Le flou savamment entretenu par la Commission électorale sur la transmission électronique des résultats par les machines à voter nourrit toujours la méfiance et la défiance de l’opposition.
Objet de toutes les critiques, les machines à voter font de nouveau parler d’elles. Un récent reportage de TV5 Monde révèle les ambiguïtés autour de la transmission des résultats des élections générales, prévues le 30 décembre prochain et déjà reportées par trois fois. A la fois imprimante de bulletin de vote et outil de comptage, la polémique se concentre sur la transmission électronique des données, alors que le vote électronique est interdit par la loi électorale congolaise.
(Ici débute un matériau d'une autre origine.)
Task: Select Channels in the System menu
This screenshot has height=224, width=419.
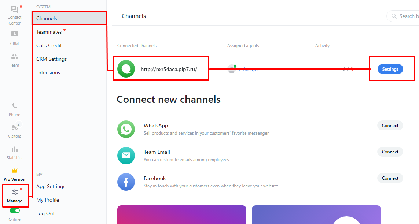Action: (x=47, y=18)
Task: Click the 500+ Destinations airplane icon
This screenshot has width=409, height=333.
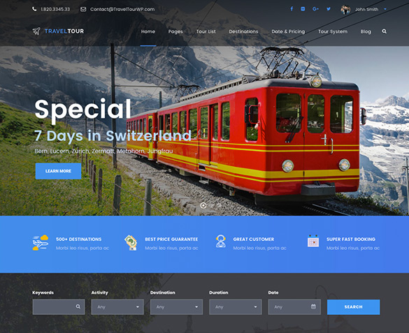Action: coord(41,242)
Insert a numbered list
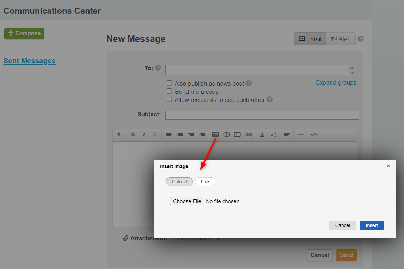404x269 pixels. (180, 135)
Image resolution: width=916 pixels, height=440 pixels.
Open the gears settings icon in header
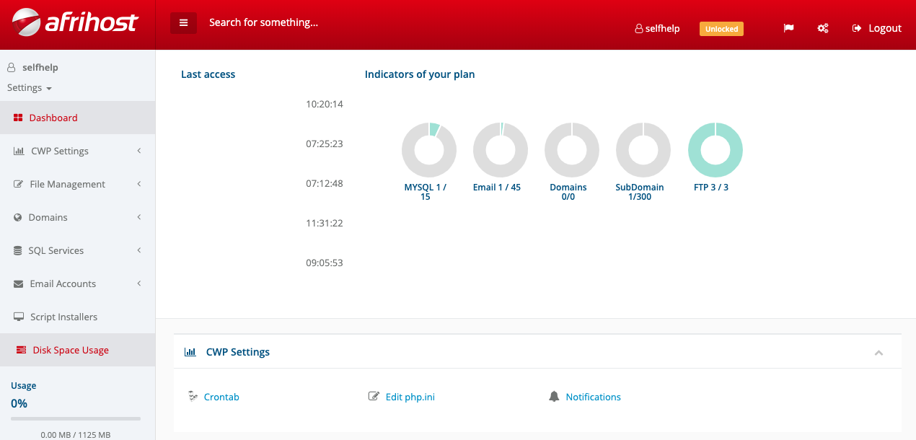click(822, 28)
Pendant de long mois, le président de Commission électorale (CENI) a soutenu que le seul le comptage manuel ferait foi, mais le reportage de TV5 Monde jette le trouble avec l’interview d’un rapporteur adjoint de la Commission qui confirme la transmission électronique des résultats avant que l’entretien ne soit interrompu par un conseil du président de la CENI. A la reprise de l’interview, le rapporteur modifie ses explications et parle de « compilation manuelle des résultats ».
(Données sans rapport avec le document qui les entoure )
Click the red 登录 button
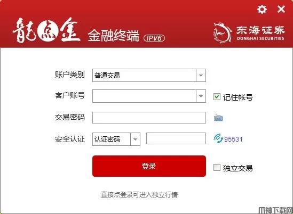293x214 pixels. pos(149,166)
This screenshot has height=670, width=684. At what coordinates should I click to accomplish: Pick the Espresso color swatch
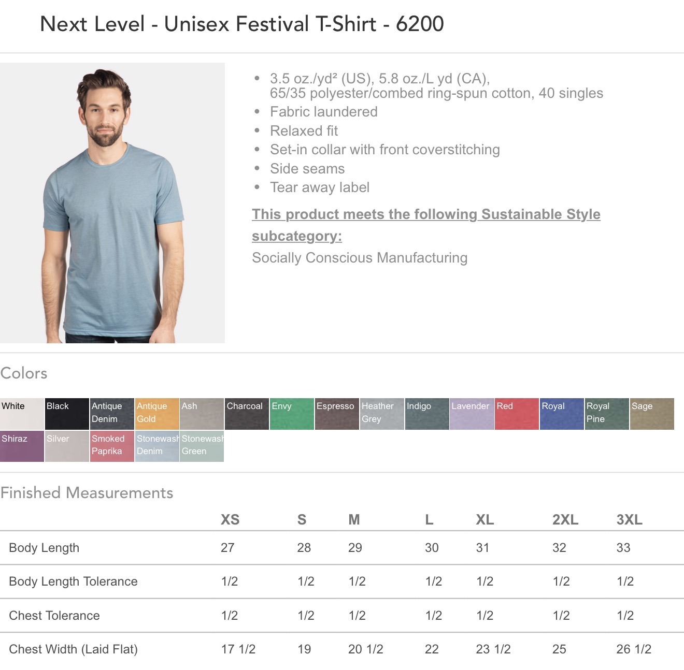coord(337,414)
Transmission électronique confirmée
Ce que redoute l’opposition, c’est la possibilité pour les autorités congolaises de modifier électroniquement les résultats avant leur publication. Après la diffusion du reportage, Corneille Nangaa, le patron de la CENI s’est exprimé sur TV5 Monde pour confirmer à mi-mot la transmission électronique : « La transmission sera là, mais les résultats qui seront annoncés ce sont les résultats qui viennent des bulletins de vote (papier – NDLR). Et qu’on ne lie pas la question de la transmission à celle de la machine à voter. Même sans machine à voter, on avait transmis les résultats en 2006 et en 2011 par la voix des centres locaux de compilation, c’est la même procédure qui continue ».
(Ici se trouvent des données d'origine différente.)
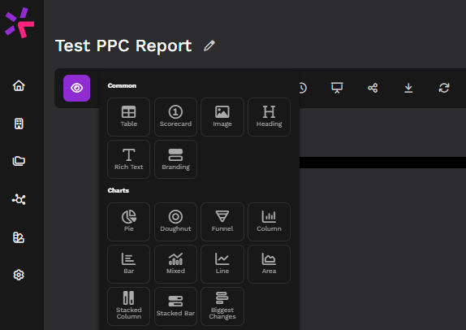Open Settings gear in sidebar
Toujours selon Corneille Nangaa, les machines resteront déconnectées pendant le vote et ne seront reconnectées que pour les transmissions des données. Mais le hic, c’est que l’on n’a toujours pas la réponse à une question importante qui est la clé de la sincérité du scrutin : pourra-t-on avoir dans chaque bureau de vote la possibilité pour les représentants des candidats et les observateurs électoraux de vérifier le comptage des voix ? La machine à voter, qui n’a pas pu être auditée de manière indépendante, se trouve donc hors de tout contrôle, et facilement piratable, selon plusieurs experts électoraux.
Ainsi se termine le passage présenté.